The US operation seems to be playing directly into ISIS’ hands in many ways, with President Obama’s high-profile speech last Wednesday, promising to escalate the war on ISIS into neighboring Syria, paying off for ISIS in recruitment as well.
According to the Syrian Observatory for Human Rights, ISIS secured at least 162 new recruits in Aleppo Province alone in the days following President Obama’s speech, a sign people are more interested in the group now that it is in a war against the US.
“Doing something that makes things worse, is not something you should vote in support of,” Ellsberg said.
“The last few days have shown an urgent need for more whistleblowers right now,” Ellsberg said. “We need the Pentagon’s real internal analysis of the cost and consequences” of Obama’s plan, which he suspects would demonstrate that CIA and Pentagon analysts consider it a highly unrealistic way to degrade and ultimately destroy the Islamic State in Syria and Iraq.
“We wait on the edge, the leading edge of what The New York Times has called “a slippery slope” into a large war in the Middle East. It is time for the Congress to debate these issues fully which it has not done. To be any use, it has to be an informed debate.
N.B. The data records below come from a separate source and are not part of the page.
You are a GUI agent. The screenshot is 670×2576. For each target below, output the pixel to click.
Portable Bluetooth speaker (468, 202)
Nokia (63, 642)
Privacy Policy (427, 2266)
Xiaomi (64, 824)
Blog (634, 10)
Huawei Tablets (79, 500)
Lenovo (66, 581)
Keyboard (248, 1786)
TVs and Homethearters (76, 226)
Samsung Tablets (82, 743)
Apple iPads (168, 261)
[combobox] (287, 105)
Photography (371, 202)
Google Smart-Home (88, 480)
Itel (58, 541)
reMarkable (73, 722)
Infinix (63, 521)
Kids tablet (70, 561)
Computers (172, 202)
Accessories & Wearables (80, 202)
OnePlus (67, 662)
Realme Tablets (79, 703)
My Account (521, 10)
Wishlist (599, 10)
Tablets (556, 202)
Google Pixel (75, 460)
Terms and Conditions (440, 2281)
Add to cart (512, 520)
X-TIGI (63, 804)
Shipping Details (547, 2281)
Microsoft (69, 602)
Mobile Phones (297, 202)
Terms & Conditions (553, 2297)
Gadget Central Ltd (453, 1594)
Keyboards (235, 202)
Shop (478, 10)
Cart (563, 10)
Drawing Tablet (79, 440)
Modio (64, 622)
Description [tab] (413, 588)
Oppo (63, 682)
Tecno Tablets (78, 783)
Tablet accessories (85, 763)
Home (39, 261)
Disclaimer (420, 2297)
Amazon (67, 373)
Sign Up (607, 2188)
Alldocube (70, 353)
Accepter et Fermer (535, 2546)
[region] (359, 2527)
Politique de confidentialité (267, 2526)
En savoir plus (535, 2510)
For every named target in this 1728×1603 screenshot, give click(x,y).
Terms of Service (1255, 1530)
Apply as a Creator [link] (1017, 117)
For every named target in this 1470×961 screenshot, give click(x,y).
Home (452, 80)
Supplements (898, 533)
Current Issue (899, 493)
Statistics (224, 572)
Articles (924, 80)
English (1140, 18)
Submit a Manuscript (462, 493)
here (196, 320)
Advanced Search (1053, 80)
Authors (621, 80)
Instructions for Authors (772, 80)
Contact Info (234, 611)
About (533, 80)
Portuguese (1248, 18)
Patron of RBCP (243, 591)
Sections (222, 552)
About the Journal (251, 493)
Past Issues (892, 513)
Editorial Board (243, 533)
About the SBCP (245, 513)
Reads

It can`t be limited to the lies of government officials, or the silence. It has to rely on the kind of whistleblowers that did not exist to keep us [Americans] out of Vietnam or Iraq,” Daniel Ellsberg told RT. “We need another Edward Snowden, and Chelsea Elizabeth Manning, and many more of them to inform Congress what this country is being asked to get into,” he said.
Such whistleblowers, added Ellsberg, should remain anonymous because they can expect to be prosecuted, jailed and denied access to the press—as occurred with WikiLeaks leaker Chelsea Manning.
Ellsberg’s own status in society, he said, “has changed into that of patriot,” judging by support he has received in recent years from such mainstream personages as Secretary of State John Kerry and former Secretary of State Hillary Clinton. But he said he “is offended” when the same people call National Security Agency contractor-turned-leaker Edward Snowden a traitor. “He is no more a traitor than I,” Ellsberg said.